Monday, 4 January 2010

The Maltese Falcon (1931)

There were two adaptations of Dashiel Hammett's famous novel before the definitive 1941 movie, and this was the first. It's really not bad at all (despite the terrible tacked-on ending), and sticks to the book pretty closely. I'm afraid what follows is more a comparison between the two versions than anything else, but the similarities and differences intrigue me.

The direction (Roy Del Ruth) is not up to John Huston's, and while I quite liked Ricardo Cortez's portrayal of Sam Spade, though he's a bit too flippant for my liking - from reading the book he always seemed more tough than smooth to me. Humphrey Bogart's portrayal was absolutely perfect, and of course old Humph just has so much on-screen presence that he'd be an impossible act to follow (er... pr precede). Bebe Daniels was fine as Ruth Wonderly; I liked her performance at least as much as Mary Astor's, possibly more.
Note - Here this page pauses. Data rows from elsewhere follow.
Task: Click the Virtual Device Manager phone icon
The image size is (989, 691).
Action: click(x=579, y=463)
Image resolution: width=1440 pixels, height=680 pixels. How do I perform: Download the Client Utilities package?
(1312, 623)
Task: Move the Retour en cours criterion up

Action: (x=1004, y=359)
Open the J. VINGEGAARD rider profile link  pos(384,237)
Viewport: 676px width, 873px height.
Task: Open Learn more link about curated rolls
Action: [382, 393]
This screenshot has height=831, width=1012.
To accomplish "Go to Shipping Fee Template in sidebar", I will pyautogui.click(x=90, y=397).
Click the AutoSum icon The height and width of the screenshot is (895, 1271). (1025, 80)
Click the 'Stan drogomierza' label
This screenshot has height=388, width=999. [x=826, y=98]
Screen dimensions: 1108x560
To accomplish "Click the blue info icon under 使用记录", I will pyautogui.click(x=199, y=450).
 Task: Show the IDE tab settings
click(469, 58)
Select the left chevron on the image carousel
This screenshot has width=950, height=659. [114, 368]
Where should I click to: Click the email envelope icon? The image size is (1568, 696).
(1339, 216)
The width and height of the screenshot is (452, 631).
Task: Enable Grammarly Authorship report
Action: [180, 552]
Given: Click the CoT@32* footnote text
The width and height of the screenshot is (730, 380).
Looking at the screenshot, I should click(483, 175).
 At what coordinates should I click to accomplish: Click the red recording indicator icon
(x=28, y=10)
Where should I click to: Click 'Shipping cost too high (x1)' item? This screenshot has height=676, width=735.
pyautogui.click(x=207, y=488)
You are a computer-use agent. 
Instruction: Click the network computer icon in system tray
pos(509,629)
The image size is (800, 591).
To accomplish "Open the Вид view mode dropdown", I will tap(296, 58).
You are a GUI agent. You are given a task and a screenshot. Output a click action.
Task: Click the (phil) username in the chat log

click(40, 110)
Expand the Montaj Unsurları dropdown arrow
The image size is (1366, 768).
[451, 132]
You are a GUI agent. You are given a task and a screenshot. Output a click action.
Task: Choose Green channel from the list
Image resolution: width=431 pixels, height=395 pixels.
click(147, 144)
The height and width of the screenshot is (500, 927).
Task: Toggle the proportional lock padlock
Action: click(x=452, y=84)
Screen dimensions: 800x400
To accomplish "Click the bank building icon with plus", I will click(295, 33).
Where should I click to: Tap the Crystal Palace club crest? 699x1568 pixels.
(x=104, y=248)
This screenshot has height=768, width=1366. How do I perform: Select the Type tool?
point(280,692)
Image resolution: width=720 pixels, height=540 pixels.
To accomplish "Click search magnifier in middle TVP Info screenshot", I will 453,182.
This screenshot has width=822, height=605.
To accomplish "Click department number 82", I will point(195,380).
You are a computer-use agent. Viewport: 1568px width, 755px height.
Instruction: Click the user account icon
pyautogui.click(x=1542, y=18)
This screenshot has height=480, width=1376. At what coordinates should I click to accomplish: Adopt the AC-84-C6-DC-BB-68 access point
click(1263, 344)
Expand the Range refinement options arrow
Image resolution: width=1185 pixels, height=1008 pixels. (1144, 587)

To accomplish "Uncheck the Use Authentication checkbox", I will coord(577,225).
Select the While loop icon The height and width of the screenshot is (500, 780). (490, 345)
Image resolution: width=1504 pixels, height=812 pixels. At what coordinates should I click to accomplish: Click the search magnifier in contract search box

However Duddley Digges was far too jovial as Caspar Gutman and Otto Matieson was simply too bland as Joel Cairo - Sidney Greenshtreet had far more charisma while Peter Lorre was genuinely creepy. The 1931 version had Una Merkel as Effie Perrine, Sam Spade's assistant - and with her around, it was difficult to believe he'd bother looking at other women!

The plot and dialogue of both films are close to the book - the dialogue is often word for word - but the silly ending of this 1931 film kind of spoiled the whole thing. Still, well worth watching if you like thirties movies.